* SOURCE EXCERPT:
# 2.6.4_rc1-love1 aka "Look at the ladybug"

## steel300

2.6.4_rc1-mm1 is a few hours old. 2.6.4_rc1-love1 is two minutes old. Enjoy!

 *Quote:*   

> 
> 
> +Latest prepatch snapshot for 2.6.4
> 
> +The latest patch from Andrew Morton
> ...

 

----------

## Koutsos

Do you ever sleep ?   :Very Happy:   Thank you !!

----------

## floam

Steel: Having that nice big list is fun, but how about a + next to stuff that's new in the future?

----------

## steel300

 *floam wrote:*   

> Steel: Having that nice big list is fun, but how about a + next to stuff that's new in the future?

 

Is that better?

----------

## floam

 *steel300 wrote:*   

> Is that better?

 Yay! Now the decision to update or skip is much easier :)

----------

## mafe

nice one  :Smile:  but.... (damn i hate buts..)

 *Quote:*   

> drivers/char/lirc/lirc_i2c.c:252: error: syntax error before "DEVICE_NAME"
> 
> drivers/char/lirc/lirc_i2c.c:252: error: `DEVICE_NAME' undeclared (first use in this function)
> 
> make[3]: *** [drivers/char/lirc/lirc_i2c.o] Error 1
> ...

 

i disabled lirc and now it compiles fine. (anyway i cant make to work lirc yet with a 2.6 kernel)

----------

## Evil Dark Archon

rsync repository and bugzilla updated.

----------

## Pink

Hurrah! I was getting a bit concerned as I hadn't compiled a new kernel for at least 48 hours  :Shocked: 

Well done Steel. I'll let you know how it goes...

[edit]

Yep, compiles everything in and runs well.

I really can't congratualte you enough Steel; you really make me think I know what I'm doing!

[/edit]Last edited by Pink on Mon Mar 01, 2004 10:12 am; edited 1 time in total

----------

## neenee

runs like a charm here  :Wink: 

----------

## gringo

Yea, nice one !

BUT i have noticed something quite strange: my dd performance is normally about 58-60 mb/sec with other love patches and with vanilha.

* EXERCISES:
[1] Copy out the part of the patch thread starting with "rsync repository and" and going on through "and runs well.", word for word.
[2] Using the patch thread, mark each statement yes or no and quote the words that decide it.
(a) mafe has gotten lirc working with a 2.6 kernel.
(b) floam suggested putting a + next to new items.
(c) Evil Dark Archon says the rsync repository and bugzilla were updated.
[3] Answer these questions from the patch thread:
(a) How old is 2.6.4_rc1-mm1 said to be?
(b) What did mafe disable so that the kernel would compile?
(c) What dd performance does gringo normally get?

* DATASET EXCERPTS:
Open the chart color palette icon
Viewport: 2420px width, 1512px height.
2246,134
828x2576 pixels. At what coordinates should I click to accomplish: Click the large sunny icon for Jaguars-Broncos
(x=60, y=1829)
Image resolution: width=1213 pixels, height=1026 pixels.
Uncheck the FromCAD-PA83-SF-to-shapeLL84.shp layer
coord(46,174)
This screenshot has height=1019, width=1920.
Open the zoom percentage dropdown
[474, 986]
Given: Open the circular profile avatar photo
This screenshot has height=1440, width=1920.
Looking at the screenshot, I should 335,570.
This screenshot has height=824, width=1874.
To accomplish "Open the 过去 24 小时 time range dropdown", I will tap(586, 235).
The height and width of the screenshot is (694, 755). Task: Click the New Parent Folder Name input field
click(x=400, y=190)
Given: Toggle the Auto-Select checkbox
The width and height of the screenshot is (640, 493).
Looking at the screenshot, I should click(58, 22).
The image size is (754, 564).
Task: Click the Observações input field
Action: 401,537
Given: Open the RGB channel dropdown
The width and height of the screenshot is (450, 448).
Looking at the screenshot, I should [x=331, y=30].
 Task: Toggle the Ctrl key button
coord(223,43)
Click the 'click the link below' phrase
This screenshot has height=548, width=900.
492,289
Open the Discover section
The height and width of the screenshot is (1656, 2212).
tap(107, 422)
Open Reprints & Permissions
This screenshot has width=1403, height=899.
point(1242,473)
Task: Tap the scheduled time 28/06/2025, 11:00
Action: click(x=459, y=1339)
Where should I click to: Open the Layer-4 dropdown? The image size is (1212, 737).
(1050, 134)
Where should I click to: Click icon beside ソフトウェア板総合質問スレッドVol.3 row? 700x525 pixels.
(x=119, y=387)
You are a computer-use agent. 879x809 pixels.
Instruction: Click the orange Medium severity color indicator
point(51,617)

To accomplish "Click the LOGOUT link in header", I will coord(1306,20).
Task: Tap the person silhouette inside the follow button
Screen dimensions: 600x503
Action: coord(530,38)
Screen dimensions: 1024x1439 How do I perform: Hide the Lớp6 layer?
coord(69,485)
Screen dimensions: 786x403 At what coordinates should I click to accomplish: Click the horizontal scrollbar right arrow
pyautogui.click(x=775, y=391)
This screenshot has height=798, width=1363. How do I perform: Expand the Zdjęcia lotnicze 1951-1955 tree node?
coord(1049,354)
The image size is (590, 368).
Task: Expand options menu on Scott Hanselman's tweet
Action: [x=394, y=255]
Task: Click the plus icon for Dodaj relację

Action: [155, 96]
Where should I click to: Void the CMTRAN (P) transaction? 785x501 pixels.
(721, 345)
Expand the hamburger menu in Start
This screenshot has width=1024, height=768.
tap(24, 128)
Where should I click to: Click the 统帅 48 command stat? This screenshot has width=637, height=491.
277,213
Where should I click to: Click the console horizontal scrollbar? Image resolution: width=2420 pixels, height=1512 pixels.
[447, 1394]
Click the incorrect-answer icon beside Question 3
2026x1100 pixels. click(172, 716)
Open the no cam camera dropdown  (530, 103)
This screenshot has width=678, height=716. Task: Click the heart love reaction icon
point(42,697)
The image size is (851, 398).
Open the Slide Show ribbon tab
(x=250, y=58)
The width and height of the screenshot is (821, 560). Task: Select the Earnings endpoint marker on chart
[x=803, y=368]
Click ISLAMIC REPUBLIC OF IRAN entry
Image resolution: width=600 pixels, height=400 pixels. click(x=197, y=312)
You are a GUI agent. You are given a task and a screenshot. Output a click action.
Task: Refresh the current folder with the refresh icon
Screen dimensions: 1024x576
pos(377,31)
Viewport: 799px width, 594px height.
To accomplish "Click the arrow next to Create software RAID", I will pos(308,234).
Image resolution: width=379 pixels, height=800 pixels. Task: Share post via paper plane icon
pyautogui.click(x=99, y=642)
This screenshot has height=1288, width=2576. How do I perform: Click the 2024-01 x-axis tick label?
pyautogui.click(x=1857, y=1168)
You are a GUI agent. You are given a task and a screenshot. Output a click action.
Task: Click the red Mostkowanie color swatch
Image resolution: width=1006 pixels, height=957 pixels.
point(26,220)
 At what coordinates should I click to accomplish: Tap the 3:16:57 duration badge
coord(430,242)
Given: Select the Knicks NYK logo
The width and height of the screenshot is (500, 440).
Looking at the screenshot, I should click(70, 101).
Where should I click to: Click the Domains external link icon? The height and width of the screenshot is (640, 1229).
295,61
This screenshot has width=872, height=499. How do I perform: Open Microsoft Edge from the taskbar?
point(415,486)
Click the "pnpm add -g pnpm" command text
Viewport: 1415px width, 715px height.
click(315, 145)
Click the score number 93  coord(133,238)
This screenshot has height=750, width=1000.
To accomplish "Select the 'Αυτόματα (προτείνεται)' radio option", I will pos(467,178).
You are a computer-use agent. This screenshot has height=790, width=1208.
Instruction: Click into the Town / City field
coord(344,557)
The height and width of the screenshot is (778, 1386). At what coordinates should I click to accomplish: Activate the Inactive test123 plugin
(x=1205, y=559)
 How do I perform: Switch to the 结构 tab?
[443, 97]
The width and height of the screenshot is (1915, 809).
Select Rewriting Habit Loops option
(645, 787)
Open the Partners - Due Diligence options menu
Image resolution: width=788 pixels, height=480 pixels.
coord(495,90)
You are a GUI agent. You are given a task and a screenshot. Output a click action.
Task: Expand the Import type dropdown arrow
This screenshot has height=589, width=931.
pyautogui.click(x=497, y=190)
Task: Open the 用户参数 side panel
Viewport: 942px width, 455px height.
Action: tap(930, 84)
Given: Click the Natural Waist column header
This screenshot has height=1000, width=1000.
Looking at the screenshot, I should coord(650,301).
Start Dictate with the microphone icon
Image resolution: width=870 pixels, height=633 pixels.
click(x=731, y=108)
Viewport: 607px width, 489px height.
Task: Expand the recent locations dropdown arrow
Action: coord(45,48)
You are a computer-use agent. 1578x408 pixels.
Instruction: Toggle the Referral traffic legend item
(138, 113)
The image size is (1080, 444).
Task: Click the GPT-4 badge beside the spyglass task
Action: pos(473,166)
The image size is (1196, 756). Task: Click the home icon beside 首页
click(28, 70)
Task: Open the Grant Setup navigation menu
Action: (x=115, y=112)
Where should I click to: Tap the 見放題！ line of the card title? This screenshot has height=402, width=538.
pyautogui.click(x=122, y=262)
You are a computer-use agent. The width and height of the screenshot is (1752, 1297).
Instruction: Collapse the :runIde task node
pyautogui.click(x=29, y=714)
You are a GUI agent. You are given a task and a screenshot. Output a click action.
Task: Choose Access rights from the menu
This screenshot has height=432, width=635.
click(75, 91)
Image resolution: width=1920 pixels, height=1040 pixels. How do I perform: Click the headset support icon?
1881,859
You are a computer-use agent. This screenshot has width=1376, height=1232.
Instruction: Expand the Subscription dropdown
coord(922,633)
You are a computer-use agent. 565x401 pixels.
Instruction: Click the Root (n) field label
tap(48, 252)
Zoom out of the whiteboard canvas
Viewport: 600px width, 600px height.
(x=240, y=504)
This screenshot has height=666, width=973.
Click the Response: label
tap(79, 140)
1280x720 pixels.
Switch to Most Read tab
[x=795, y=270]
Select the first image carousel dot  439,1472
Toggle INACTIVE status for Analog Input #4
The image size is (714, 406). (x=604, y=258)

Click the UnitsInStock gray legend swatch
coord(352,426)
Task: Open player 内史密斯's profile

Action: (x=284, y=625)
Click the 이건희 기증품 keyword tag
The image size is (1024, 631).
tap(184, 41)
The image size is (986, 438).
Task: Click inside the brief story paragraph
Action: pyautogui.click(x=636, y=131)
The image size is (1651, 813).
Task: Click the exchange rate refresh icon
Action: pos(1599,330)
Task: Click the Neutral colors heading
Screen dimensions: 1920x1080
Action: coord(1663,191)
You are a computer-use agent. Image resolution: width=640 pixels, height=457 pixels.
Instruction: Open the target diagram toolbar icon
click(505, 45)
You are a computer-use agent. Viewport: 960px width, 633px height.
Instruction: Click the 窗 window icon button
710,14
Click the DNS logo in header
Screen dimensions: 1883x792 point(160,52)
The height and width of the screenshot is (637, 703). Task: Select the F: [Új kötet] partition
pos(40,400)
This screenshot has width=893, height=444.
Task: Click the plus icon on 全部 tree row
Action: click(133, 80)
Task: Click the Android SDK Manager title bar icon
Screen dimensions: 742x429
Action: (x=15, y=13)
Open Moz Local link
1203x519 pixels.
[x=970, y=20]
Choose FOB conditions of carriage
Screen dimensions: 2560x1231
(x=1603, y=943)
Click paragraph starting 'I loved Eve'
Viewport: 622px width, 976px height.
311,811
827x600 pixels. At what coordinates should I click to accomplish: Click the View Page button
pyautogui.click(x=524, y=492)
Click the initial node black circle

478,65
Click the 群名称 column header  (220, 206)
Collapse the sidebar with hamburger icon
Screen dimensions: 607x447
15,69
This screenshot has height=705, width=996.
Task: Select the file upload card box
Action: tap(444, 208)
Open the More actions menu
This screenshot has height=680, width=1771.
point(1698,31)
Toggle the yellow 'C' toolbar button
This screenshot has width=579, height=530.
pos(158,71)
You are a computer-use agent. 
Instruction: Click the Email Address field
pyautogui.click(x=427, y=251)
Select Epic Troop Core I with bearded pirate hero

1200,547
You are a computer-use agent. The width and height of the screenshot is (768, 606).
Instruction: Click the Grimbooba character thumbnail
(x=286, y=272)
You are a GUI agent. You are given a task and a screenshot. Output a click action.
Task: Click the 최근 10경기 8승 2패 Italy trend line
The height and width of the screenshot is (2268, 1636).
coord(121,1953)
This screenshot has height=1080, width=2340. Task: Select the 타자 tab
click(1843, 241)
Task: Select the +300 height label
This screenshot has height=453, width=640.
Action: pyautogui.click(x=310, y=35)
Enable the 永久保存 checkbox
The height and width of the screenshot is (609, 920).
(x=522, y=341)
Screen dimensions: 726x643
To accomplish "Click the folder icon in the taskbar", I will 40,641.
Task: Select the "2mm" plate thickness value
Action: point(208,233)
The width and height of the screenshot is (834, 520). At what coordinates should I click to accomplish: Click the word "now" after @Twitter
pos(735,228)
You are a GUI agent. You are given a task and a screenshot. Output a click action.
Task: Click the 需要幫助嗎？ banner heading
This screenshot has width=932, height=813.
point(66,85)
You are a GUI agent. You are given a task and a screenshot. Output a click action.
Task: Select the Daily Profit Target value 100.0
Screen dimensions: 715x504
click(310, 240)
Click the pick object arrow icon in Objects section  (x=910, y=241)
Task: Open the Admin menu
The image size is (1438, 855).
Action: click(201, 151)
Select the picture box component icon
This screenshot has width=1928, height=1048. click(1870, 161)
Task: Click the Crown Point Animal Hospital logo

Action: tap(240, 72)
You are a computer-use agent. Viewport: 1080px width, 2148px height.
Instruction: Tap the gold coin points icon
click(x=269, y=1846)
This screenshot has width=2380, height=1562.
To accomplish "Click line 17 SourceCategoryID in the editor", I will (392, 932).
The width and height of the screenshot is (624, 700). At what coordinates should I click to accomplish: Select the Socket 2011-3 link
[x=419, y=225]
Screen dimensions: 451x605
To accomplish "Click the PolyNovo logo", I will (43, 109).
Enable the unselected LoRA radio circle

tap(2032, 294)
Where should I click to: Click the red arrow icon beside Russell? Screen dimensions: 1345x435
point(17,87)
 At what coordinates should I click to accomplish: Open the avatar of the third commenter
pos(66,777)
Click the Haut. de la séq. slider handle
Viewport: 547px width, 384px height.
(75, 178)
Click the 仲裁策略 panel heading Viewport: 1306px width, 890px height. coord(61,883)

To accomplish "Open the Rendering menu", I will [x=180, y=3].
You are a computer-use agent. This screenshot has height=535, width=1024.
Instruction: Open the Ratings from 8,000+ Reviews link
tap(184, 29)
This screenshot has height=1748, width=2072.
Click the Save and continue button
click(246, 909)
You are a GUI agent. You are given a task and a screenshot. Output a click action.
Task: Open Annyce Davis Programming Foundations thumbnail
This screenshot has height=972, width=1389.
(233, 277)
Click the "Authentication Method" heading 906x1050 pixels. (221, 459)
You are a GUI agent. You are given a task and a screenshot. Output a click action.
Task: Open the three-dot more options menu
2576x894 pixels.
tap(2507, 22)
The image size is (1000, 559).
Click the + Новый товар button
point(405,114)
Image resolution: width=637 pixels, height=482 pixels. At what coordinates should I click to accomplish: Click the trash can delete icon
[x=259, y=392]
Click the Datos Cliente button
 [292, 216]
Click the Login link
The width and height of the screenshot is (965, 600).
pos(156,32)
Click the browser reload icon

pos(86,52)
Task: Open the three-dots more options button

* ANSWERS TO THE EXERCISE:
[1]
rsync repository and bugzilla updated.

----------

## Pink

Hurrah! I was getting a bit concerned as I hadn't compiled a new kernel for at least 48 hours  :Shocked: 

Well done Steel. I'll let you know how it goes...

[edit]

Yep, compiles everything in and runs well.

[2]
(a) No: "i cant make to work lirc yet with a 2.6 kernel"
(b) Yes: "how about a + next to stuff that's new in the future?"
(c) Yes: "rsync repository and bugzilla updated."

[3]
(a) A few hours old.
(b) lirc.
(c) About 58-60 mb/sec.